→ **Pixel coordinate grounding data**
- - -
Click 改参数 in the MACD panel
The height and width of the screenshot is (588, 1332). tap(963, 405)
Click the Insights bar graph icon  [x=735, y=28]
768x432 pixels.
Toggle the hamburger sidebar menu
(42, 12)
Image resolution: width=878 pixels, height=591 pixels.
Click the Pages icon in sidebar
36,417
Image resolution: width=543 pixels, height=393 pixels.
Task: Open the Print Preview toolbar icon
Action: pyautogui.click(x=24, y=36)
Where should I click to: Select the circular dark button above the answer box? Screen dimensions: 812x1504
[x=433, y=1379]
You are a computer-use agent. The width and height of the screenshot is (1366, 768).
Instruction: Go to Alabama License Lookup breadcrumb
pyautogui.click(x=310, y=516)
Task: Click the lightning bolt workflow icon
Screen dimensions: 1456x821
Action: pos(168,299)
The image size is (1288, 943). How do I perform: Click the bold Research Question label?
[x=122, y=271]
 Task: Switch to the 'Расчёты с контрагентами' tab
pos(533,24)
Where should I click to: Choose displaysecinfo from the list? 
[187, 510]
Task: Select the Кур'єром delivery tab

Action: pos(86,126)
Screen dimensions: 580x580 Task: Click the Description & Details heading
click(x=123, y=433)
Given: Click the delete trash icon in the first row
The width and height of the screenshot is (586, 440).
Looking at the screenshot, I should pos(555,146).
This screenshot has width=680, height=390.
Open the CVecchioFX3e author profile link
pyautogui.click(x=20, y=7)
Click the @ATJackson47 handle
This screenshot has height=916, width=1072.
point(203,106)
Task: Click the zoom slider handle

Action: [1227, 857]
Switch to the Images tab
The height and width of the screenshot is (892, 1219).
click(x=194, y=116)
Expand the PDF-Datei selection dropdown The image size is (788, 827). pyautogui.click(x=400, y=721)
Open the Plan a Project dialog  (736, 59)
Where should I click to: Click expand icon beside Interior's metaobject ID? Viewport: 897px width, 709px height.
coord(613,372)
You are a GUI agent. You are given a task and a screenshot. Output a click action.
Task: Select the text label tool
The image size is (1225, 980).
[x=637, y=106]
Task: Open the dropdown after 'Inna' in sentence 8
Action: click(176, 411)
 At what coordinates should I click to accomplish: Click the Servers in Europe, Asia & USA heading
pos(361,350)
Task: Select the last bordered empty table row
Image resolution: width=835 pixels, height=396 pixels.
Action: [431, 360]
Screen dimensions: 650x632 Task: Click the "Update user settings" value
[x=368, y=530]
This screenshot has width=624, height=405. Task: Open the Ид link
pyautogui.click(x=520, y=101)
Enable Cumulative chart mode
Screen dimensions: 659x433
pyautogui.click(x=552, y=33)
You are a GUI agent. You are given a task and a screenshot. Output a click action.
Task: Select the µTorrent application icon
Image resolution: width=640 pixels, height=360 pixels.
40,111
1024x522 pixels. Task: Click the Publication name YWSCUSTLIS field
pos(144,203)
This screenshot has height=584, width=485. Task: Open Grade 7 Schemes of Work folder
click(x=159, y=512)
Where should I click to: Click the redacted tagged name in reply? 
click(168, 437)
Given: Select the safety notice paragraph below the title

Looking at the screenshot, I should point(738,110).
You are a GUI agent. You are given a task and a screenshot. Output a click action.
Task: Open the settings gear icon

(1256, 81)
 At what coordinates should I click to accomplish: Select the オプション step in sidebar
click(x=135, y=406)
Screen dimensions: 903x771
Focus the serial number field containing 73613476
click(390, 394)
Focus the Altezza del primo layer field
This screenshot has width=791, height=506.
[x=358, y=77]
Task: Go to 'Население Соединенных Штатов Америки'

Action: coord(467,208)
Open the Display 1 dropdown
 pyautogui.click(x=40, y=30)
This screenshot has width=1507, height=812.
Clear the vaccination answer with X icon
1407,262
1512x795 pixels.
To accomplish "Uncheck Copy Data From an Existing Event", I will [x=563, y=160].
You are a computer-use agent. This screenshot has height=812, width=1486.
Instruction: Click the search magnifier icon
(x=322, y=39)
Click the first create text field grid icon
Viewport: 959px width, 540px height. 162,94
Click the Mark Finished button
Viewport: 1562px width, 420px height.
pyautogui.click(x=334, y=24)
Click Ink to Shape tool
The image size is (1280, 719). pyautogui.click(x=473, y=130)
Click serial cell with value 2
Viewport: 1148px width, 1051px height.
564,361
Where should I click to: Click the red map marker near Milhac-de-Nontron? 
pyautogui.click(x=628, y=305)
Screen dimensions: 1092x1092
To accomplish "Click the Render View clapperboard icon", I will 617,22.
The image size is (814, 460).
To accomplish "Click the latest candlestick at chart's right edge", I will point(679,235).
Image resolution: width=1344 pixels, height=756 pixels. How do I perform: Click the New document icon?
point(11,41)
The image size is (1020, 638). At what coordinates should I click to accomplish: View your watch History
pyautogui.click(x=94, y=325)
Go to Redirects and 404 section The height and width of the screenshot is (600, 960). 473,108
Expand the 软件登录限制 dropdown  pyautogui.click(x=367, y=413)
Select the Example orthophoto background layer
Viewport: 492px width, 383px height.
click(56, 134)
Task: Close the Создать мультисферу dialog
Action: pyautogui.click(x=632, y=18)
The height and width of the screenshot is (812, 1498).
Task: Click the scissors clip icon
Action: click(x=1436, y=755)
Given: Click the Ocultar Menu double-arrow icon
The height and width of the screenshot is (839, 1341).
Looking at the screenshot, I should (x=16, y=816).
- - -
→ **Assignment**
Reproduce the entries above in full and exactly.

→ **Exercise result**
Click 改参数 in the MACD panel
The height and width of the screenshot is (588, 1332). tap(963, 405)
Click the Insights bar graph icon  [x=735, y=28]
768x432 pixels.
Toggle the hamburger sidebar menu
(42, 12)
Image resolution: width=878 pixels, height=591 pixels.
Click the Pages icon in sidebar
36,417
Image resolution: width=543 pixels, height=393 pixels.
Task: Open the Print Preview toolbar icon
Action: pyautogui.click(x=24, y=36)
Where should I click to: Select the circular dark button above the answer box? Screen dimensions: 812x1504
[x=433, y=1379]
You are a computer-use agent. The width and height of the screenshot is (1366, 768).
Instruction: Go to Alabama License Lookup breadcrumb
pyautogui.click(x=310, y=516)
Task: Click the lightning bolt workflow icon
Screen dimensions: 1456x821
Action: pos(168,299)
The image size is (1288, 943). How do I perform: Click the bold Research Question label?
[x=122, y=271]
 Task: Switch to the 'Расчёты с контрагентами' tab
pos(533,24)
Where should I click to: Choose displaysecinfo from the list? 
[187, 510]
Task: Select the Кур'єром delivery tab

Action: pos(86,126)
Screen dimensions: 580x580 Task: Click the Description & Details heading
click(x=123, y=433)
Given: Click the delete trash icon in the first row
The width and height of the screenshot is (586, 440).
Looking at the screenshot, I should pos(555,146).
This screenshot has width=680, height=390.
Open the CVecchioFX3e author profile link
pyautogui.click(x=20, y=7)
Click the @ATJackson47 handle
This screenshot has height=916, width=1072.
point(203,106)
Task: Click the zoom slider handle

Action: [1227, 857]
Switch to the Images tab
The height and width of the screenshot is (892, 1219).
click(x=194, y=116)
Expand the PDF-Datei selection dropdown The image size is (788, 827). pyautogui.click(x=400, y=721)
Open the Plan a Project dialog  (736, 59)
Where should I click to: Click expand icon beside Interior's metaobject ID? Viewport: 897px width, 709px height.
coord(613,372)
You are a GUI agent. You are given a task and a screenshot. Output a click action.
Task: Select the text label tool
The image size is (1225, 980).
[x=637, y=106]
Task: Open the dropdown after 'Inna' in sentence 8
Action: click(176, 411)
 At what coordinates should I click to accomplish: Click the Servers in Europe, Asia & USA heading
pos(361,350)
Task: Select the last bordered empty table row
Image resolution: width=835 pixels, height=396 pixels.
Action: [431, 360]
Screen dimensions: 650x632 Task: Click the "Update user settings" value
[x=368, y=530]
This screenshot has width=624, height=405. Task: Open the Ид link
pyautogui.click(x=520, y=101)
Enable Cumulative chart mode
Screen dimensions: 659x433
pyautogui.click(x=552, y=33)
You are a GUI agent. You are given a task and a screenshot. Output a click action.
Task: Select the µTorrent application icon
Image resolution: width=640 pixels, height=360 pixels.
40,111
1024x522 pixels. Task: Click the Publication name YWSCUSTLIS field
pos(144,203)
This screenshot has height=584, width=485. Task: Open Grade 7 Schemes of Work folder
click(x=159, y=512)
Where should I click to: Click the redacted tagged name in reply? 
click(168, 437)
Given: Select the safety notice paragraph below the title

Looking at the screenshot, I should point(738,110).
You are a GUI agent. You are given a task and a screenshot. Output a click action.
Task: Open the settings gear icon

(1256, 81)
 At what coordinates should I click to accomplish: Select the オプション step in sidebar
click(x=135, y=406)
Screen dimensions: 903x771
Focus the serial number field containing 73613476
click(390, 394)
Focus the Altezza del primo layer field
This screenshot has width=791, height=506.
[x=358, y=77]
Task: Go to 'Население Соединенных Штатов Америки'

Action: coord(467,208)
Open the Display 1 dropdown
 pyautogui.click(x=40, y=30)
This screenshot has width=1507, height=812.
Clear the vaccination answer with X icon
1407,262
1512x795 pixels.
To accomplish "Uncheck Copy Data From an Existing Event", I will [x=563, y=160].
You are a computer-use agent. This screenshot has height=812, width=1486.
Instruction: Click the search magnifier icon
(x=322, y=39)
Click the first create text field grid icon
Viewport: 959px width, 540px height. 162,94
Click the Mark Finished button
Viewport: 1562px width, 420px height.
pyautogui.click(x=334, y=24)
Click Ink to Shape tool
The image size is (1280, 719). pyautogui.click(x=473, y=130)
Click serial cell with value 2
Viewport: 1148px width, 1051px height.
564,361
Where should I click to: Click the red map marker near Milhac-de-Nontron? 
pyautogui.click(x=628, y=305)
Screen dimensions: 1092x1092
To accomplish "Click the Render View clapperboard icon", I will 617,22.
The image size is (814, 460).
To accomplish "Click the latest candlestick at chart's right edge", I will point(679,235).
Image resolution: width=1344 pixels, height=756 pixels. How do I perform: Click the New document icon?
point(11,41)
The image size is (1020, 638). At what coordinates should I click to accomplish: View your watch History
pyautogui.click(x=94, y=325)
Go to Redirects and 404 section The height and width of the screenshot is (600, 960). 473,108
Expand the 软件登录限制 dropdown  pyautogui.click(x=367, y=413)
Select the Example orthophoto background layer
Viewport: 492px width, 383px height.
click(56, 134)
Task: Close the Создать мультисферу dialog
Action: pyautogui.click(x=632, y=18)
The height and width of the screenshot is (812, 1498).
Task: Click the scissors clip icon
Action: click(x=1436, y=755)
Given: Click the Ocultar Menu double-arrow icon
The height and width of the screenshot is (839, 1341).
Looking at the screenshot, I should (x=16, y=816).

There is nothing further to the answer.